Task description: Each line below from the line with "1515x784 pixels." to the line with "The image size is (1024, 863)." must be copied exactly, including those two, and no picture may appear in the copy.

Materials provided:

|---|

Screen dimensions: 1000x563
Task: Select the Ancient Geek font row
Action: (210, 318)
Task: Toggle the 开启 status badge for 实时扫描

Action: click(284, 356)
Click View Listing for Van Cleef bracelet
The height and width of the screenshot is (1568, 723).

|---|

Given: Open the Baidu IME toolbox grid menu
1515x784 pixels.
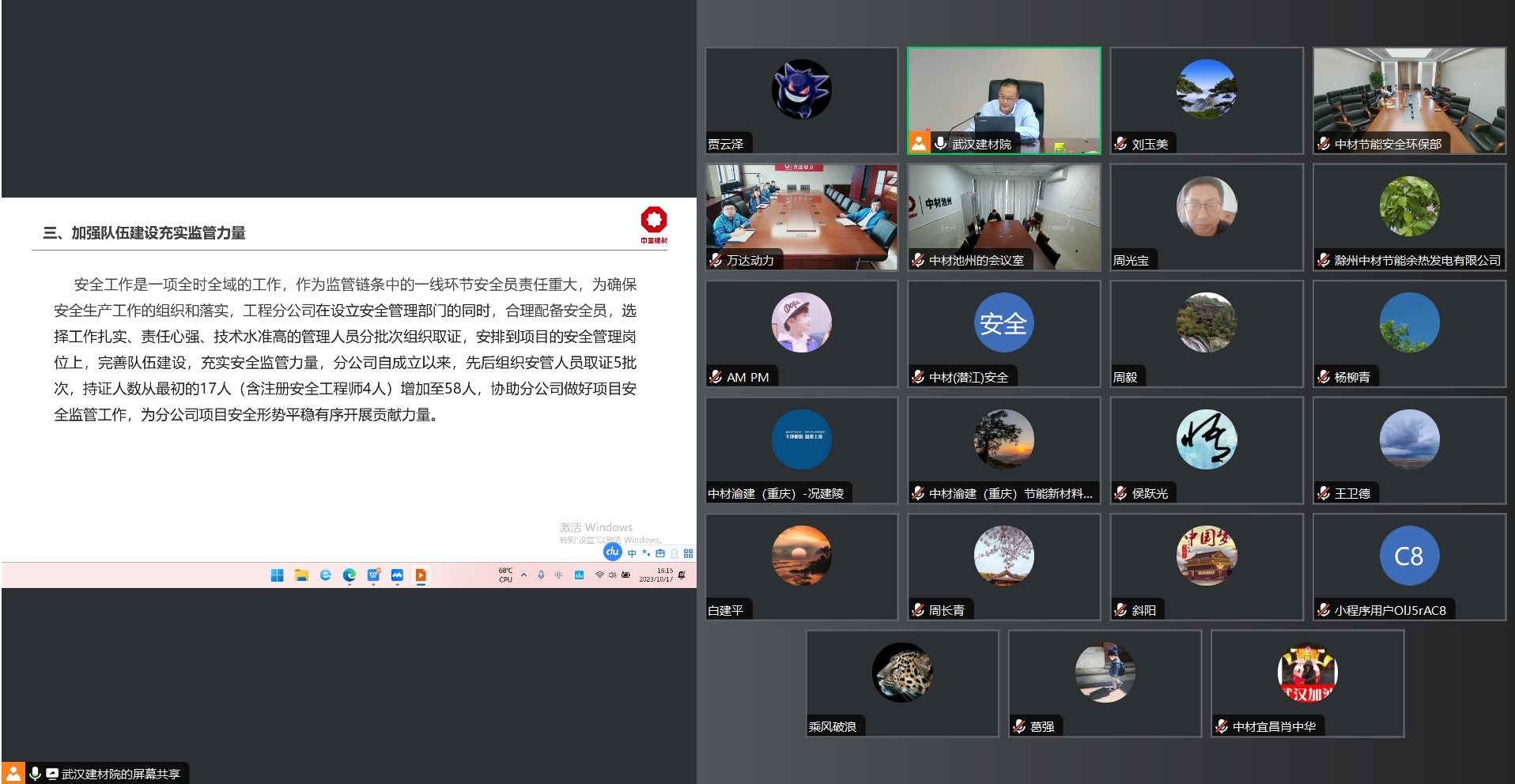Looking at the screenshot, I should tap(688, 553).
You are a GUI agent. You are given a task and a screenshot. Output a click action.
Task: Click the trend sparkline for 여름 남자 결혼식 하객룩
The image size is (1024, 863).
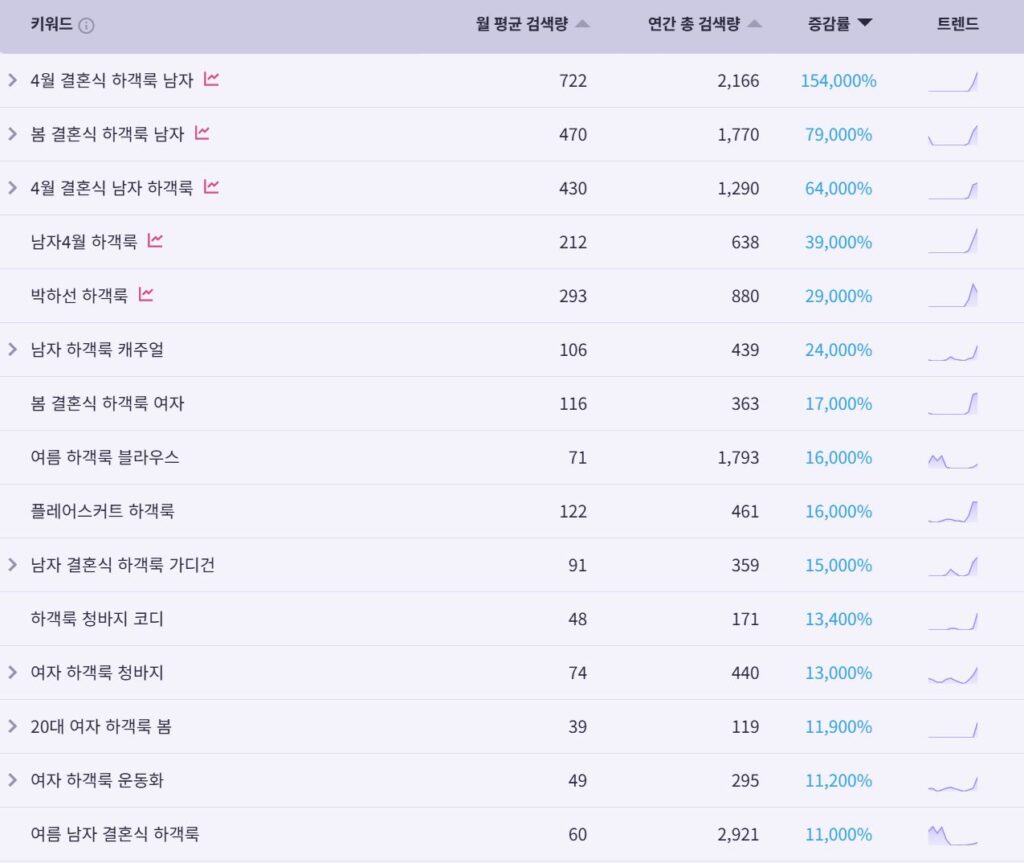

|---|

Finished task:
1515x784 pixels.
Looking at the screenshot, I should tap(688, 553).
You are a GUI agent. You are given a task and a screenshot. Output a click action.
Task: Click the trend sparkline for 여름 남자 결혼식 하객룩
The image size is (1024, 863).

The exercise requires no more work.